1662                                                       
Jérôme de Nouveau comparaît en justice pour exaction sur les gages des maîtres de postes et sur des surtaxes injustifiées sur le port des lettres.

1668                                                       
François Michel Le Tellier, Marquis de Louvois est nommé surintendant général des courriers, postes et chevaux de louage. Pendant près de vingt ans, avec le dynamisme et la minutie qui le caractérise, il va profondément faire évoluer le service de la poste.
Déclaration du roi le 14 mai 1668 et arrêt de son conseil le 9 juillet 1668 portant règlement des privilèges des maîtres des postes.
Ordonnance du 15 juin 1668 exemptant du logement des troupes les maîtres des postes.
Les 27 et 29 novembre 1668, règlement fait par le roi pour le port des lettres et paquets tombant dans les villes de Lille, Tournai, et autres places de Flandres, venant tant des villes de France que autres villes des pays étrangers.

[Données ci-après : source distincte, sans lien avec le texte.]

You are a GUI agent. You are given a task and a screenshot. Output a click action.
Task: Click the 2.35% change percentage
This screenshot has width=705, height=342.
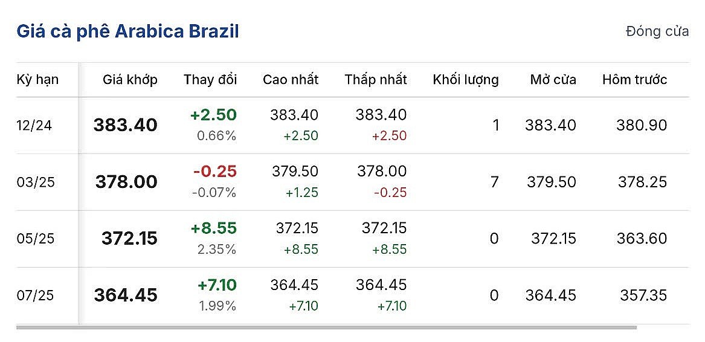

1669                                                       
Ordonnance du 30 août 1669 pour obliger tous les courriers extraordinaires étrangers de prendre des passeports de Sa Majesté ou du Grand Maître des courriers, ou des attestations des maîtres courriers.
Ordonnance du 15 septembre 1669 pour empêcher les communications postales entre la France, d'une part, et les possessions espagnoles en Flandres, Pays-Bas, Provinces unies de l'Allemagne, de l'autre.

1672                                                       
Par déclaration du 15 mars 1672, suppression des offices de maîtres des courriers français et étrangers, anciens, alternatifs, triennaux et quatriennaux, leur commis, intendants contrôleurs généraux des postes.
Création d'une Ferme générale des postes dirigée par une famille de financiers (Pajot-Rouillé) qui signe un bail de cinq ans renouvelable. En échange des revenus de la poste, elle verse deux millions de livres au roi et rachète les charges des maîtres de courriers. C'est le début d'un véritable monopole postal. Lazare Patin signe le premier bail de cette ferme.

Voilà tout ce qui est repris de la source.